Certo che di
primo acchito può sembrare sconcertante il comportamento
delle associazioni per l’ambiente. Esiti, o derive, del
tardomoderno, della globalizzazione, del neoterico, che non butta via
nulla, produce percorsi individuali e cause collettive variegate,
eccentriche, centrifughe. Che convivono tranquillamente.

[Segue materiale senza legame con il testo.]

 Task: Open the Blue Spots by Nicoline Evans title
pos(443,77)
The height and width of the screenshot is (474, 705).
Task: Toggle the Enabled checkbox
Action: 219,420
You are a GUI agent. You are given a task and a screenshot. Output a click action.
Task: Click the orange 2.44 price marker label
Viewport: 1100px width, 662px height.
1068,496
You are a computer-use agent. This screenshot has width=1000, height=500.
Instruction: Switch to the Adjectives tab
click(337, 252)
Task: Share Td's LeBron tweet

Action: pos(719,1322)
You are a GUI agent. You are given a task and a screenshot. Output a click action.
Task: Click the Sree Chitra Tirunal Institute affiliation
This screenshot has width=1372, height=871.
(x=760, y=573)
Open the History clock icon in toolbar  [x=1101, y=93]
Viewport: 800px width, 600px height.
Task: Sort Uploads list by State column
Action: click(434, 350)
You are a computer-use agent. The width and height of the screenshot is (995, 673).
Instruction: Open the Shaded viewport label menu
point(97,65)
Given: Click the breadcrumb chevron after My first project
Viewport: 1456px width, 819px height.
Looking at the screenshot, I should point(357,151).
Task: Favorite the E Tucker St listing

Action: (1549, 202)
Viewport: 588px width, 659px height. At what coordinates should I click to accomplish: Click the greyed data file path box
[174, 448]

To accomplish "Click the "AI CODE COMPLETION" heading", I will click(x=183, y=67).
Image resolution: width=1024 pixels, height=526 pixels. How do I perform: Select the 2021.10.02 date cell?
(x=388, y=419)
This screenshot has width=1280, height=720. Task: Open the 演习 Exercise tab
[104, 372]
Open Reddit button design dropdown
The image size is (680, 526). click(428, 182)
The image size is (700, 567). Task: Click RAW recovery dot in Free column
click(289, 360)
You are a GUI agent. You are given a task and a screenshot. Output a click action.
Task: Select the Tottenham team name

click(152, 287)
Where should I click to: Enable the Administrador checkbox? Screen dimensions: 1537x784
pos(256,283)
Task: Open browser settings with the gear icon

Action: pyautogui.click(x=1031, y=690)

Un’altra conseguenza della fine delle “grandi
narrazioni” di cui scriveva Jean-François Lyotard
(1981). La tendenza dei miti dell’immaginario a scomparire. O
a cambiare abito. Con la fine delle ideologie, delle
“narrazioni”, appunto, fondate su una
finalità superiore, su valori assoluti, tutto diventa uguale
– e ugualmente legittimo. L’ambiente e gli uomini,
gli animali e le anime. Ci si sceglie una “causa”
avocandosene il diritto, e isolandola dal contesto. Senza pensare alle
conseguenze. Come se non ce ne possano essere. Mentre i fenomeni
sociali – tutti – producono
conseguenze. In genere inintenzionali. Ma in questo
caso… Viene in mente come immagine
speculare di questa vicenda il film di Roland Joffe, The
Mission (1986), in cui spicca l’interpretazione di
un gigantesco Robert De Niro. In breve, la storia.
Siamo in Paranà, regione sudamericana controllata da
spagnoli e portoghesi, intorno alla metà del XVIII secolo.
Il capitano Mendoza (Robert De Niro), cacciatore di schiavi e
mercenario, uccide in duello il fratello. Il rimorso lo dilania,
finché un gesuita (Jeremy Irons) non lo convince a risalire
con lui il fiume Iguazu per raggiungere una tribù di indios
che vive nella foresta. La loro missione è tentare di
organizzare un sistema comunitario dove agli indigeni sia possibile
vivere senza essere sfruttati. Sebbene condiviso dalle gerarchie
ecclesiastiche, il piano fallisce sotto il fuoco delle armi del braccio
secolare degli europei, preoccupati dalle possibili conseguenze
dell’esperimento. Naturalmente, le gerarchie cattoliche si
adeguano, e scaricano il gesuita e i suoi compagni. Bellissima,
e altamente simbolica, è una sequenza specifica del film.
Una volta deciso di seguire il gesuita, Mendoza, ancora lacerato dal
rimorso, non più solo per aver ucciso il fratello, ma anche
per le sofferenze inferte agli indios, si carica di tutte le sue armi,
e se le trascina dietro, impedendo a chiunque di condividerne il peso.
È il suo fardello personale, quello che
gli serve a ricordare continuamente la sua colpa. Solo quando, rimasto
bloccato, vede un indio tagliare la corda che lega le armi e farle
precipitare nel fiume, si rassegna: è stato liberato
– attenzione: da una delle sue vittime – finalmente
dalla sua colpa, e dalla sua sofferenza. Recupererà le armi
in seguito, solo per difendere gli indios dall’assalto dei
suoi connazionali. E così, risponde a Rudyard Kipling.
Mendoza non è Tarzan, ma gli si avvicina assai. Anche
perché non esita, quando arriva il momento, ad usare la
forza per difendere i suoi nuovi “fratelli”.